You're debugging a URL parsing issue in your load balancer logs. Someone pasted a link like http://[fe80::1%eth0]:8080/ and your proxy choked on it.
That's the zone identifier — the %eth0 part. IPv6 link-local addresses need it to specify which interface to use. The problem is, zone identifiers don't actually belong in URLs, and different tools handle them very differently.
What zone identifiers are for
Link-local IPv6 addresses like fe80::1 are only usable on a single network segment. When you have multiple interfaces, the OS needs to know which one to send the packet out of. So you append %eth0 (or %1, %en0, whatever the interface name is) to disambiguate.
In code, this looks like:
import socket
# This is valid - bind to a specific interface
sock = socket.socket(socket.AF_INET6)
sock.bind(('fe80::1%eth0', 8080, 0, 0))
Why URLs are different
RFC 3986 is explicit: the zone identifier is not part of the URL syntax. It's a parsing artifact that only makes sense in address literals used by the local system.
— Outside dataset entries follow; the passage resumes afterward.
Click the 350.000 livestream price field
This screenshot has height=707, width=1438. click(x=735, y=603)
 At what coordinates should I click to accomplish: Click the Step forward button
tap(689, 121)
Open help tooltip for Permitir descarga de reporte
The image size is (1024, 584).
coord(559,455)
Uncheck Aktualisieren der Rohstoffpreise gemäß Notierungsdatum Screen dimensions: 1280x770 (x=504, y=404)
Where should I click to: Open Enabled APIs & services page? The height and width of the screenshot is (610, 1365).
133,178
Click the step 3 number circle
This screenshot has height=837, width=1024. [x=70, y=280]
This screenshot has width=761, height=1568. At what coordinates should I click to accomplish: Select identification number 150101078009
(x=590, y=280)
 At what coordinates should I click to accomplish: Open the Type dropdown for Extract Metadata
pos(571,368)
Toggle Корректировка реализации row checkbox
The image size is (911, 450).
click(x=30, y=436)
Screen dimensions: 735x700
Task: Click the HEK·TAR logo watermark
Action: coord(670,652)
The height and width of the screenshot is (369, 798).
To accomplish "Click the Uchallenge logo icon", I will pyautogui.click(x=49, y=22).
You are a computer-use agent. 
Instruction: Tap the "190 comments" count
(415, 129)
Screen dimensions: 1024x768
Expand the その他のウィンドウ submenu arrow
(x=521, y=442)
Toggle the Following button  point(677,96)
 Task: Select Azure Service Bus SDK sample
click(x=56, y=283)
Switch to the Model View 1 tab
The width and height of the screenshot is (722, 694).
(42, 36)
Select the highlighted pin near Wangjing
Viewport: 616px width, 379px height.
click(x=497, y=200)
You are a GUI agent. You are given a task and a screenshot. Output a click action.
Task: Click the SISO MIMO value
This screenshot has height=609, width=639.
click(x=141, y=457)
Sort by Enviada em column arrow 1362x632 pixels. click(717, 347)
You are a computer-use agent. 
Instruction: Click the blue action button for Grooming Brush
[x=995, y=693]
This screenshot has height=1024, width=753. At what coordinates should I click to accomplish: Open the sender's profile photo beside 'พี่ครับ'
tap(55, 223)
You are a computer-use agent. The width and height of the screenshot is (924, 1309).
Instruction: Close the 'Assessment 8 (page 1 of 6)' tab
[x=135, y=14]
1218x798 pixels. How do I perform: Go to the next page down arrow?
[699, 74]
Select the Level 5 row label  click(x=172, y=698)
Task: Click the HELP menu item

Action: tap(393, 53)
Browsers know this. Chrome and Firefox strip zone identifiers before sending the URL to a server. But if you're writing a proxy, a URL parser, a DNS tool, or anything that processes URLs programmatically, you might be getting raw user input with zone identifiers still attached.
Where it breaks
-
URL parsers: stdlib
urllib.parsein Python will happily parse[fe80::1%eth0]as the host, but whether it keeps or strips the zone depends on the library and version - Load balancers: HAProxy, nginx, Envoy all handle this differently in their URL parsing layers
-
DNS tools: Some
digornslookupwrappers that accept URLs will fail or misinterpret the zone - Log parsers: If you're ingesting access logs and someone hotlinks a zone-scoped IPv6 address, your parser might silently drop the zone or fail to match the address
What to do about it
- Normalize on input: Strip zone identifiers from IPv6 addresses in URLs before processing, unless your code is actually doing local interface binding
- Be consistent: If you're storing or comparing addresses, normalize them the same way every time
- Check your tools: Review how your proxy, load balancer, or any URL-processing code handles link-local IPv6 addresses
The short version
Zone identifiers are for local interface routing, not for URLs. Browsers strip them. Your parsers might not. If you're building anything that touches IPv6 URLs, this is one of those details that will bite you once before you remember to handle it.
Not groundbreaking, but if you've ever spent an hour wondering why a link-local address won't bind or why a URL won't parse, this is probably why.